#### RECORD EXTRACTS

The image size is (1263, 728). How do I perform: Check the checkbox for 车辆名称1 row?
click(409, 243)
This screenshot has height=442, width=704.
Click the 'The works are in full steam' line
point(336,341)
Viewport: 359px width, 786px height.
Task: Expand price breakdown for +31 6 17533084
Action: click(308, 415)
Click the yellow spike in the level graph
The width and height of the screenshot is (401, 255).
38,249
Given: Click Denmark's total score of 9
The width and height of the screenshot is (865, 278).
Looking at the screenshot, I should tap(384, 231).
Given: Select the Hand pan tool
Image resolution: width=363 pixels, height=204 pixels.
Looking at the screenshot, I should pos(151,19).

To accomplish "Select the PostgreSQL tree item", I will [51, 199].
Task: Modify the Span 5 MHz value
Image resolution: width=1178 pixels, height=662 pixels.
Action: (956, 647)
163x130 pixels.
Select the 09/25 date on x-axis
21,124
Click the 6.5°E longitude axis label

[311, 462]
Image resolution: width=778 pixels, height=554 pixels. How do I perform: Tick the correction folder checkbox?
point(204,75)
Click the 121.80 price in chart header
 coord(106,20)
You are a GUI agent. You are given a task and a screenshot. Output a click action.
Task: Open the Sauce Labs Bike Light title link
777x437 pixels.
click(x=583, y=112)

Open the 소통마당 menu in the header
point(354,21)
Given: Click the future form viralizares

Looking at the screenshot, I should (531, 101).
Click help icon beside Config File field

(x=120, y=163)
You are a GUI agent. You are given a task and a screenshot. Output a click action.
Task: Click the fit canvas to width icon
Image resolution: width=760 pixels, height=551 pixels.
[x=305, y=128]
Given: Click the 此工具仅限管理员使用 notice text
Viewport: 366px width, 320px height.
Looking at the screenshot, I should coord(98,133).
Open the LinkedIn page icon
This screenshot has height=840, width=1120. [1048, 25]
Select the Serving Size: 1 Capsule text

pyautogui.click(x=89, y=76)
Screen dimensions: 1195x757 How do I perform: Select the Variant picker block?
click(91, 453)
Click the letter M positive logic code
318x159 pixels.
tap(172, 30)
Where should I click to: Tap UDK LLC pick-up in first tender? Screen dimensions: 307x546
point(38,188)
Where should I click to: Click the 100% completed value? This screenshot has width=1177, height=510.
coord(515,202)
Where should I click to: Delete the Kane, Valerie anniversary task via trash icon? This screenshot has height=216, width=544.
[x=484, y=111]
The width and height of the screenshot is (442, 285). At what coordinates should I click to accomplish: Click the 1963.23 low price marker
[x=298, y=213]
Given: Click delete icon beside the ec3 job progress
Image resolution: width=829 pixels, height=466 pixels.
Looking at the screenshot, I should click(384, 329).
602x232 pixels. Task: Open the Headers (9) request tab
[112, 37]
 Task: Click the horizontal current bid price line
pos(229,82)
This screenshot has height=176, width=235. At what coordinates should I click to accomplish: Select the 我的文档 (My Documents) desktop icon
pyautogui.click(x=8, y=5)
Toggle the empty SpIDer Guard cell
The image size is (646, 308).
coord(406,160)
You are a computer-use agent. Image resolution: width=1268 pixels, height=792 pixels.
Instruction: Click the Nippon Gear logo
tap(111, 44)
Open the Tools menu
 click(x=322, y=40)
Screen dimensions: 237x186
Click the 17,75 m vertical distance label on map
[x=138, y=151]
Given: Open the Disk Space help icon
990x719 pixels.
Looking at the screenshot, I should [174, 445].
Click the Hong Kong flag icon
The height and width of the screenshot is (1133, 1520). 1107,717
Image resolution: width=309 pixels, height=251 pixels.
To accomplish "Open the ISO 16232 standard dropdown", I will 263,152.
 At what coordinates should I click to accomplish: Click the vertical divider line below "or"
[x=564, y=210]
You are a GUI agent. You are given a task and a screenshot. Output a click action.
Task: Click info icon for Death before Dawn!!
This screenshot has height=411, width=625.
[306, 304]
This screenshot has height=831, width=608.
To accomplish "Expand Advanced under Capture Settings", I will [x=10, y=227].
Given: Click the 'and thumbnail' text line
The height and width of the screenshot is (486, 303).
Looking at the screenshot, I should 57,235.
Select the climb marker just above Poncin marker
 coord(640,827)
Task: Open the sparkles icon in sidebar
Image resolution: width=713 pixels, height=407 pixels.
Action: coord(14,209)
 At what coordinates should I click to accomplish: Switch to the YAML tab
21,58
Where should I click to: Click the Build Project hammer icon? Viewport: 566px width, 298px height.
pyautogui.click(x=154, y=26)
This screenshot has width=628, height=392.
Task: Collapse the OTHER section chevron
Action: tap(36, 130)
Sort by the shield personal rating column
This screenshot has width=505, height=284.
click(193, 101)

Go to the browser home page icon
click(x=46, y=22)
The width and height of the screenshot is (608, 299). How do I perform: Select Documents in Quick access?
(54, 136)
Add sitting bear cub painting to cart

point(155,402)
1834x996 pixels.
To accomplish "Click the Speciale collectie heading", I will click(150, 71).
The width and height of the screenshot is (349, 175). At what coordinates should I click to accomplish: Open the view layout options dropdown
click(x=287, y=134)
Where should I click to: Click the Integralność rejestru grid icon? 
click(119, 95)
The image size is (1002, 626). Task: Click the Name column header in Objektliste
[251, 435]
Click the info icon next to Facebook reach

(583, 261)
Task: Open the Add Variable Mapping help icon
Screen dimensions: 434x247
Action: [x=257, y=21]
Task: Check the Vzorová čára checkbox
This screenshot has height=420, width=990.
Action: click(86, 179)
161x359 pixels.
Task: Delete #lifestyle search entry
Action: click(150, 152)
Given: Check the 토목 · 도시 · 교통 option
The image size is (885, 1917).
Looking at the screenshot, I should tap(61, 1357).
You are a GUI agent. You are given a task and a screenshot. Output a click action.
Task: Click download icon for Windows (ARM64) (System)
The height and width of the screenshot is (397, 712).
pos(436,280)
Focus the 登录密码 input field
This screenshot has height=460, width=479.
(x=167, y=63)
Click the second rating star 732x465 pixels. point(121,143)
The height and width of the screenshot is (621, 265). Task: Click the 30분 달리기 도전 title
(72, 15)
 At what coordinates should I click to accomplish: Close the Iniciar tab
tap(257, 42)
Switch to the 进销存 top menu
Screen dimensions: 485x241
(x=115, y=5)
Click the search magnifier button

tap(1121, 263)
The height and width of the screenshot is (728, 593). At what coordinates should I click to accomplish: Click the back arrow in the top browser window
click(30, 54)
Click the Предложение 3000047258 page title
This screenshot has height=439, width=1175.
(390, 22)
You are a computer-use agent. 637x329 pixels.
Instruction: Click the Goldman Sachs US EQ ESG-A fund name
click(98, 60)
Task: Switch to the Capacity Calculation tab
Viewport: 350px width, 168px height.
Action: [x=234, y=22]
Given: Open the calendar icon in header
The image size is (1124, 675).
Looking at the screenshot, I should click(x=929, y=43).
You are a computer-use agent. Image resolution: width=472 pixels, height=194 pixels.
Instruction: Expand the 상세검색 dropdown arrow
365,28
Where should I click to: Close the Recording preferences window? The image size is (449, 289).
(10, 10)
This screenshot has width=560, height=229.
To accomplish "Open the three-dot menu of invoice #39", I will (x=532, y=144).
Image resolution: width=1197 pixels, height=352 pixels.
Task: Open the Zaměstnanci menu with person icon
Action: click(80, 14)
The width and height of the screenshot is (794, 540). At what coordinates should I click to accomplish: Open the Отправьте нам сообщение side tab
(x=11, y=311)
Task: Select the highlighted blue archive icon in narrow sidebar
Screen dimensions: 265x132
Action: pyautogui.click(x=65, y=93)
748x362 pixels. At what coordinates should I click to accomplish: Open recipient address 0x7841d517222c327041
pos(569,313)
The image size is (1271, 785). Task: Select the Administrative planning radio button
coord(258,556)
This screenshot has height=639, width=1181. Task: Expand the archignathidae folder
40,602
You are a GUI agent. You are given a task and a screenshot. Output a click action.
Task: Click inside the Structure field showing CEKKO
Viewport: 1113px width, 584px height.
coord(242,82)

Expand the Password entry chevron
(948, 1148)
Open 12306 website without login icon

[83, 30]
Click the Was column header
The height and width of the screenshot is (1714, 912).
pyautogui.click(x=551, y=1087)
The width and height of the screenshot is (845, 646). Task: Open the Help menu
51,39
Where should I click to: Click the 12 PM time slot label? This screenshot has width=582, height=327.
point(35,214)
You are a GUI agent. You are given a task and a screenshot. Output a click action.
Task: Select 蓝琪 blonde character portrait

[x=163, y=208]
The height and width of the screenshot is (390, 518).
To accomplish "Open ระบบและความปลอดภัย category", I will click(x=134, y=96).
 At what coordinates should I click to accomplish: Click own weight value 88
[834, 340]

########

**EXERCISE PROMPT:** When you reach the line holding "Click the Hong Kong flag icon" in the records above, begin reproducing exactly, stop after the line holding "Task: Check the Vzorová čára checkbox", and output nothing else.

**PROBLEM SOLUTION:**
Click the Hong Kong flag icon
The height and width of the screenshot is (1133, 1520). 1107,717
Image resolution: width=309 pixels, height=251 pixels.
To accomplish "Open the ISO 16232 standard dropdown", I will 263,152.
 At what coordinates should I click to accomplish: Click the vertical divider line below "or"
[x=564, y=210]
You are a GUI agent. You are given a task and a screenshot. Output a click action.
Task: Click info icon for Death before Dawn!!
This screenshot has height=411, width=625.
[306, 304]
This screenshot has height=831, width=608.
To accomplish "Expand Advanced under Capture Settings", I will [x=10, y=227].
Given: Click the 'and thumbnail' text line
The height and width of the screenshot is (486, 303).
Looking at the screenshot, I should 57,235.
Select the climb marker just above Poncin marker
 coord(640,827)
Task: Open the sparkles icon in sidebar
Image resolution: width=713 pixels, height=407 pixels.
Action: coord(14,209)
 At what coordinates should I click to accomplish: Switch to the YAML tab
21,58
Where should I click to: Click the Build Project hammer icon? Viewport: 566px width, 298px height.
pyautogui.click(x=154, y=26)
This screenshot has width=628, height=392.
Task: Collapse the OTHER section chevron
Action: tap(36, 130)
Sort by the shield personal rating column
This screenshot has width=505, height=284.
click(193, 101)

Go to the browser home page icon
click(x=46, y=22)
The width and height of the screenshot is (608, 299). How do I perform: Select Documents in Quick access?
(54, 136)
Add sitting bear cub painting to cart

point(155,402)
1834x996 pixels.
To accomplish "Click the Speciale collectie heading", I will click(150, 71).
The width and height of the screenshot is (349, 175). At what coordinates should I click to accomplish: Open the view layout options dropdown
click(x=287, y=134)
Where should I click to: Click the Integralność rejestru grid icon? 
click(119, 95)
The image size is (1002, 626). Task: Click the Name column header in Objektliste
[251, 435]
Click the info icon next to Facebook reach

(583, 261)
Task: Open the Add Variable Mapping help icon
Screen dimensions: 434x247
Action: [x=257, y=21]
Task: Check the Vzorová čára checkbox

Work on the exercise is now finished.